Additionally, verify that the Minimum TTL, Default TTL, and Maximum TTL that you set on the CloudFront distribution don't conflict with the Cache-Control or Expires headers.
If these cache-duration settings conflict with each other, then CloudFront might not cache objects for the set time, or CloudFront may not cache at all. Avoid these examples of cache-duration settings that conflict with each other:
- If you set the Maximum TTL to 5 minutes (300 seconds) and the Cache-Control max-age header to 1 hour (3600 seconds), then CloudFront caches the object for 5 minutes instead of 1 hour.
- If you set the Cache-Control max-age header to 3 hours and the Expires header to 1 month, then CloudFront caches the object for 3 hours instead of 1 month.

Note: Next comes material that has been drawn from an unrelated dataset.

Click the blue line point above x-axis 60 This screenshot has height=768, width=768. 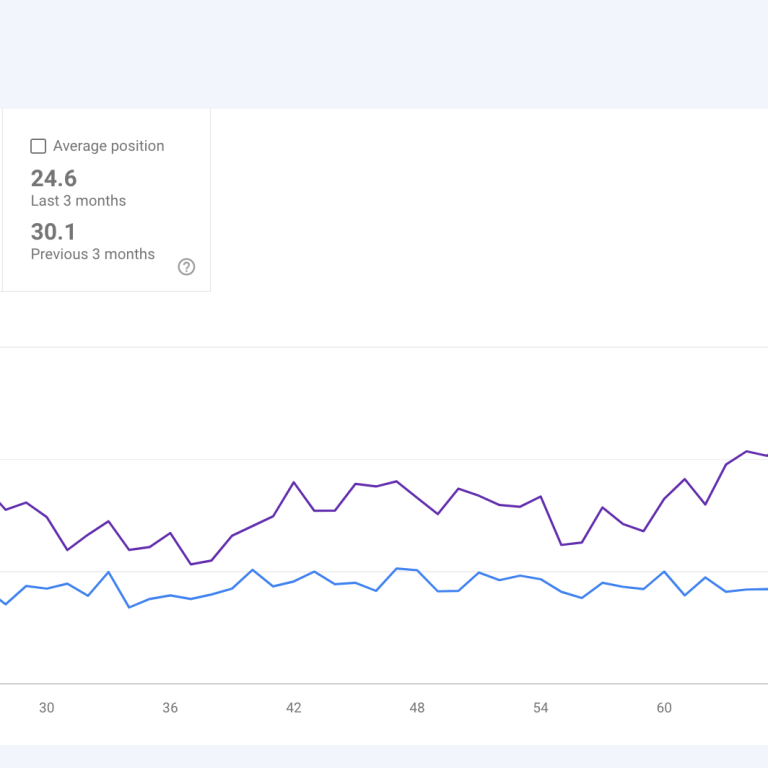665,572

- If you set the Default, Minimum, and Maximum TTL to 0 seconds, then CloudFront always verifies that it has the most recent content from the origin.
Important: If you update an origin asset with a caching header, then CloudFront reflects the change only after CloudFront makes a new request to your origin. CloudFront makes a new request to your origin when the cached asset expires in the edge locations. Then, your distribution receives a new request for the asset. To force CloudFront to reflect the update before the cached asset is set to expire, invalidate the cache.